The utility of ICG fluorescence for sentinel lymph node identification in head and neck melanoma.
American Journal of Otolaryngology
PURPOSE: Perform an evidence-based review to determine the utility of indocyanine green fluorescence (ICG) to detect sentinel lymph nodes (SLN) in patients with head and neck melanoma compared to blue dye or radiocolloid injection (RI).
MATERIALS AND METHODS: A systematic review of the literature was performed to identify patients with head and neck melanoma managed with ICG fluorescence. PubMed, Embase, and Cochrane Library databases were searched. Included studies were assessed for level of evidence. Patient demographics and data on SLN identification were determined.

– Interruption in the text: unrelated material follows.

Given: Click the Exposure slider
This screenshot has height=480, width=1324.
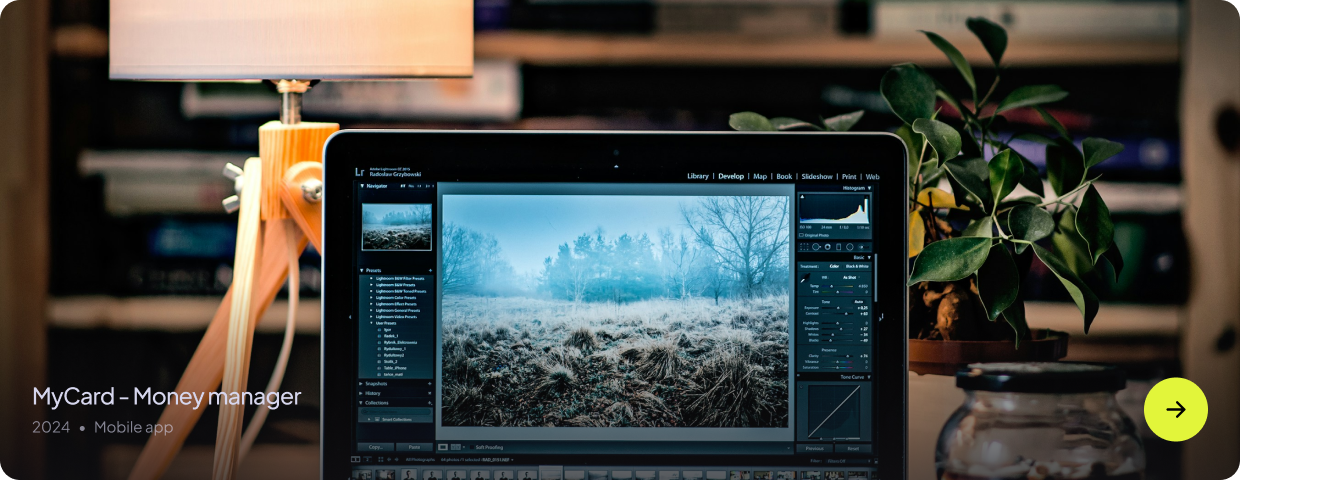Looking at the screenshot, I should pos(838,308).
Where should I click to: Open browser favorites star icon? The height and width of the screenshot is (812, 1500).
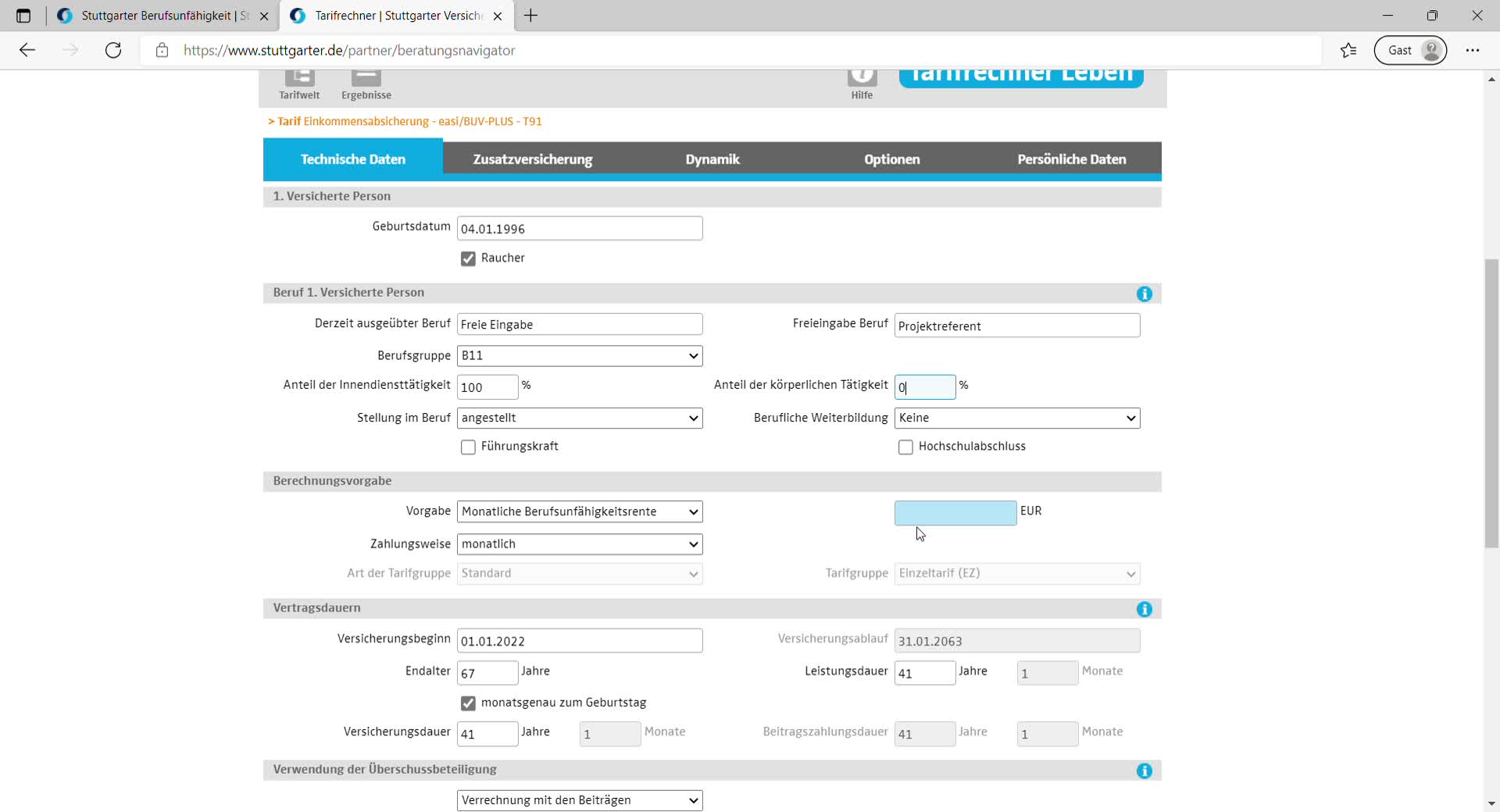pos(1348,51)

RESULTS: Twenty-two studies encompassing 399 patients (75% male, 25% female, average age 57.1 years) met inclusion criteria. Publications comprised of two case reports, four retrospective case series, twelve cohort studies, and four clinical trials. Most common site of melanoma was scalp/temple/forehead (35%), cheek/midface (22%), and ear (17%) with an average Breslow thickness of 3.32 mm. SLN was identified in 80.7% (n = 201/249) of patients using ICG-RI, 85.2% (n = 75/88) using RI alone, and 63.4% (n = 52/82) using blue dye-RI.
Patel N, Allen M, Arianpour K, Keidan R. The utility of ICG fluorescence for sentinel lymph node identification in head and neck melanoma. Am J Otolaryngol. 2021 Sep-Oct;42(5):103147. doi: 10.1016/j.amjoto.2021.103147. Epub 2021 Jun 25. PMID: 34237540.